A wider look at the market
Here is a look at how other defensive and risk assets have behaved since 11 August (‘the day’):
- Defensive assets:
- US dollar bounced up on the day – this triggered the initial sell-off in other safe-haven assets. It was unable to sustain its recovery and remains weak so far this year. The dollar basket is down around 3.7% year-to-date.
- 10-year US treasury yields added over 10 basis points over three days since the day but remain close to record lows at around 0.68% compared to around 1.9% at the start of the year.
- Risk assets:
- The S&P 500 has largely been flat since the day but generally been on a steady upward trajectory since March.
- The Euro Stoxx 50 Index has outpaced the S&P 500 Index since the day and is up around 1.4% since the close of 10 August (in EUR terms).
The question of sentiment
How will a shift in economic and risk sentiment affect asset markets? Consider the following scenarios:
- If sentiment improves: Risk assets, such as equities and cyclical commodities, will certainly benefit from an improvement in economic growth sentiment. And while treasuries may pull back, gold will remain in demand as a hedge against any uptick in inflation. Silver – on account of its high correlation with gold (historically between 0.7 and 0.8), and strong industrial demand (more than half of silver’s use comes from industrial applications including electronics, medical equipment and solar power generation) – will continue to offer a cautious play on the cyclical recovery.

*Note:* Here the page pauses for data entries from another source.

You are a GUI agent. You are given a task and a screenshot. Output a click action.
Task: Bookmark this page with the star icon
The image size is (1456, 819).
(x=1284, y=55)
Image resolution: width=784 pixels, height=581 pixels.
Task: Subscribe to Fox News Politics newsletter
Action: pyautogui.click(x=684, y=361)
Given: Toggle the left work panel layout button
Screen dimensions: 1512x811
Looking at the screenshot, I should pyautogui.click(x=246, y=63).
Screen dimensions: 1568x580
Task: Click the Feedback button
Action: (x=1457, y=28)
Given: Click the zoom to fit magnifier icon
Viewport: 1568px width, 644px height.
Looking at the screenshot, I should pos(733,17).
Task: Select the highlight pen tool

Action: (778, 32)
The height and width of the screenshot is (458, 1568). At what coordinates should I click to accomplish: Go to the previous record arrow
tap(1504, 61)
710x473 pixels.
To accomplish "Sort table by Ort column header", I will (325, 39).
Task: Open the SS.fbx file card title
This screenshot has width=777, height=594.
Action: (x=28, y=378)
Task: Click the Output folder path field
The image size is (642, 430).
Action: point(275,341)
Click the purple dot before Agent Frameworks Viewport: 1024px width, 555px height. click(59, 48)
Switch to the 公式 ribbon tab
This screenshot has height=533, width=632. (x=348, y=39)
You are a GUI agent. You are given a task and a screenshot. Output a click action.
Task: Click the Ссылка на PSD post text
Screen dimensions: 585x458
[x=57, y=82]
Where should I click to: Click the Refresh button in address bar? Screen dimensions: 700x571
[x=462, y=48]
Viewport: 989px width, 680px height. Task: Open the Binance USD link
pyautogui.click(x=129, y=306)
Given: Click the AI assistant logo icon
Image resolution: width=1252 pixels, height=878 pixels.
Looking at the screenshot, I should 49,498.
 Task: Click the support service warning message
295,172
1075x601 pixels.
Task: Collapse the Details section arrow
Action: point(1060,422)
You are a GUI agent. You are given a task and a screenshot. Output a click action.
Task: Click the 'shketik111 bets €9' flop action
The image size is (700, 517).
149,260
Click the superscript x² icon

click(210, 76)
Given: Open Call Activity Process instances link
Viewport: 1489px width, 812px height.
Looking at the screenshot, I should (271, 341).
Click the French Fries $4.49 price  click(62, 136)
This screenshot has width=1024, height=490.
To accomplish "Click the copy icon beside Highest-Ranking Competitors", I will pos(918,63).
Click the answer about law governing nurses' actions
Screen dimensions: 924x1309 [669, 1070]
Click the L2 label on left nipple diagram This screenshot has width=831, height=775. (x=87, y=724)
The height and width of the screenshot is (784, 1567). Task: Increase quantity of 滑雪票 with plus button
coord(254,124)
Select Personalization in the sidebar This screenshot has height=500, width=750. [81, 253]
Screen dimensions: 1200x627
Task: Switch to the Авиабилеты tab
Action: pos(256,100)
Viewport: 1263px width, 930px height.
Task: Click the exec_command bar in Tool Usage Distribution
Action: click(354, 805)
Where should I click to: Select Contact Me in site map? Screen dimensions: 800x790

- If sentiment deteriorates: Such a scenario will naturally not be conducive for risk assets. Having said that, US equities have shown meaningful resilience year-to-date owing to strong policy support and tech sector strength. A murkier economic outlook will bring the defensive elements of gold and silver into play.
Did sentiment shift last week?
Sentiment – both among economists and in markets – has been improving since the peak of the crisis in March (see figure above). The release of the ZEW USA and Eurozone Expectations of Economic Growth Indices on Tuesday 11 August merely point to a continuation in the trend. The reversal in the CBOE Volatility Index (VIX) since March presents a similar picture of improving confidence in markets. Thus, sentiment did not shift last week but continued along the path it has been on since March.
After the acute contraction in the second quarter, the global economic recovery is likely to be slow and protracted. Gradually improving economic sentiment and a challenging outlook are not mutually exclusive. In fact, they are the ingredients of a steady, U-shaped economic recovery – our central scenario at WisdomTree.
Gold and silver are already making gains this week highlighting how they have become integral components of diversified portfolios. In an age of low to negative interest rates and uncertainty as the global economy recovers, they offer balance by participating in the upside but offering protection in the downside. Strategic investors would do well to ignore momentary volatility and tactical investors are likely to see the price declines, such as those of last week, as buying opportunities.
Mobeen Tahir, Associate Director, Research, WisdomTree
Unless otherwise stated data is source from WisdomTree, Bloomberg as of 17 August 2020.